Based on all of the King Arthur books they’d read, and this book in particular they were to make a design you would find in the books.

stained glass craft using black paint

First we painted out our design idea using black paint  onto wax paper to represent the leading.

stained glass window craft

Once the paint had dried we carefully sprinkled the appropriate colors in the lines.  Well sort of.  When you break the crayons with a hammer, you get rather big pieces, and the kids were pouring like half an inch of crayon shavings onto their waxed paper.
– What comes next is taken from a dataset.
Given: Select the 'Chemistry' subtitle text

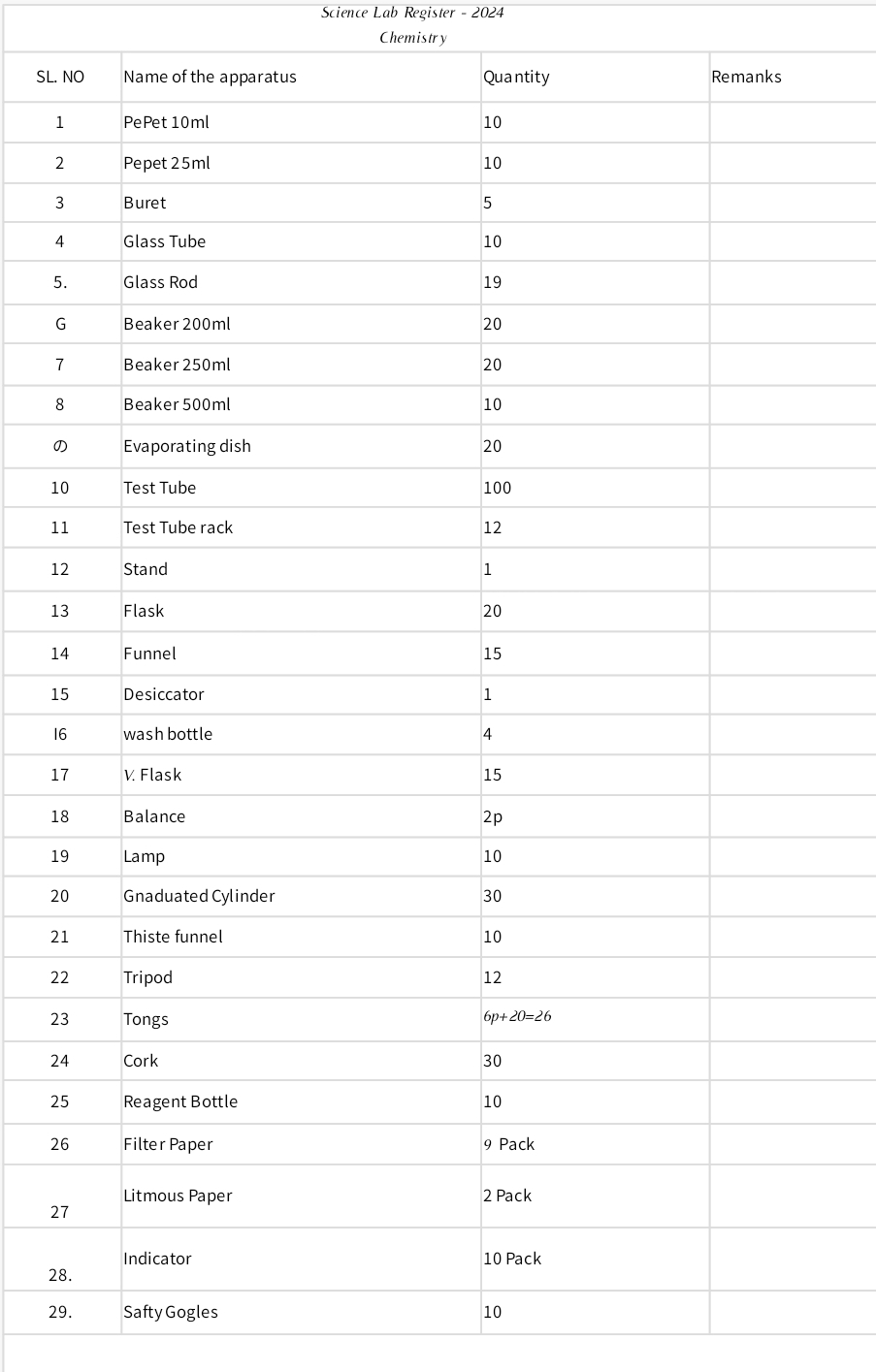Looking at the screenshot, I should coord(412,38).

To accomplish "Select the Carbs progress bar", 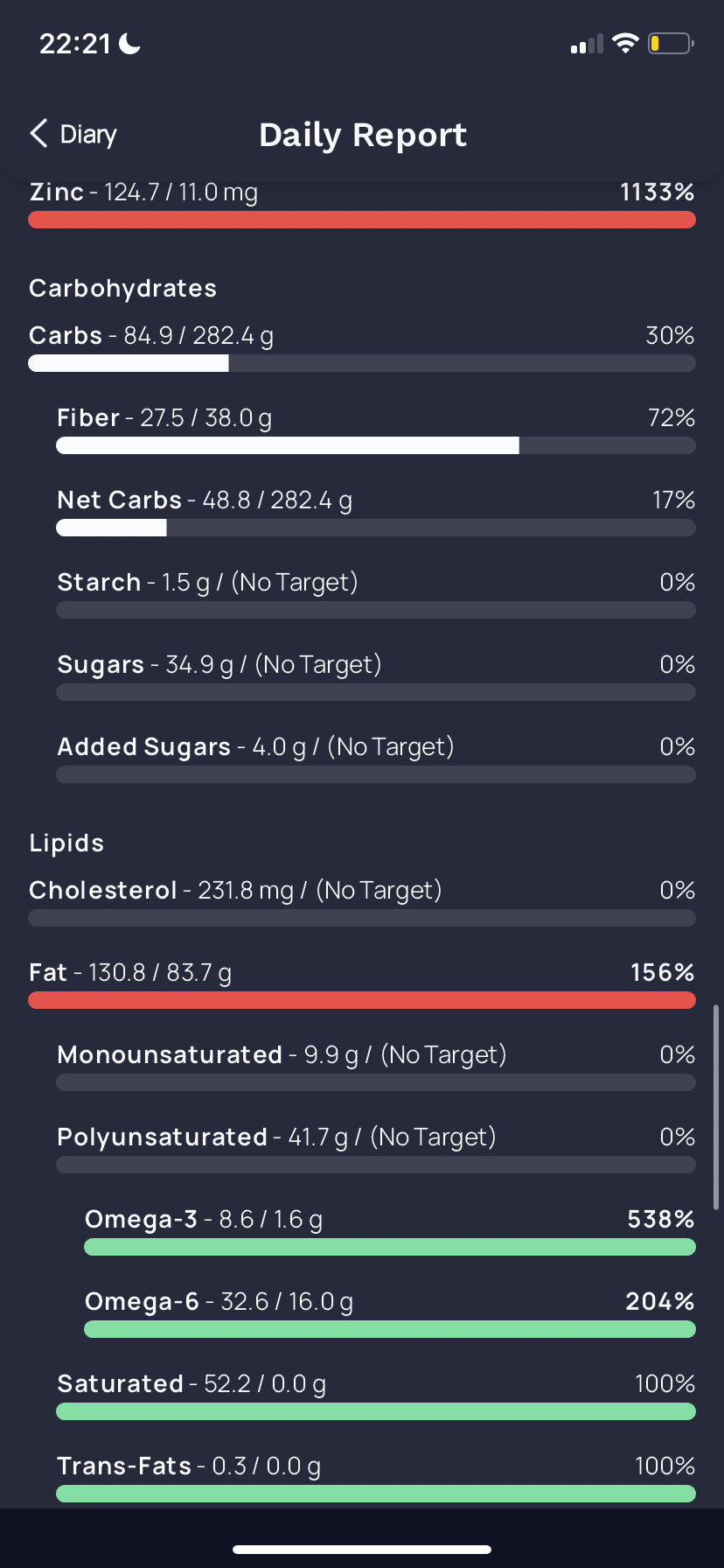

stained glass window craft ironing

Finally I pulled down my iron, and a towel folded over several times (I did not need a repeat ironing mistake, PS: You can’t use an iron on carpet.  It will melt the carpet, and potentially leave nasty black gunk on your iron), and set to ironing the kids creations.

stained glass craft

Which as I suspected, very quickly had crayon shavings running everywhere.  But the boys didn’t mind in the least, they decided it made their wizards look much cooler.  Princess on the other hand, looked at what happened to her brother’s stained glass crafts and promptly took off most of her crayon shavings.  I guess that’s an advantage of being the last one to go.

stained glass craft project

All in all, I think it turned out rather well, if not super like it was in my imagination.

Looking for more King Arthur ideas?

Try some of these:

Knight collage

King Arthur buoyancy lesson

Sword in the Stone craft


Comments

8 responses to “Stained Glass craft”

  1. This is something that on my list as well, since we’ve never done it either! I think it works well with your history track! Was the one with the cross done by Princess?

    1. It was, she said “Arthur was a Christian, and he looked for the Holy Grail, so I’m doing a cross.”

      The boys both did wizards.

  2. Oh I’ve never seen stained glass craft done this, looks kinda cool and a great way to use op old crayons.

    1. It’s a lot of fun, but rather messy and not very precise.

  3. I, too, have never seen it done like this either. It is such a simple way to create a lovely end product 🙂

    1. Thank you. The kids really enjoyed trying it out, and learned from each other’s mistakes.

  4. My kids would enjoy this! Using only a few crayon shavings is the key to getting crayon shaving eggs to turn out, too.

    1. That’s been on my try someday too.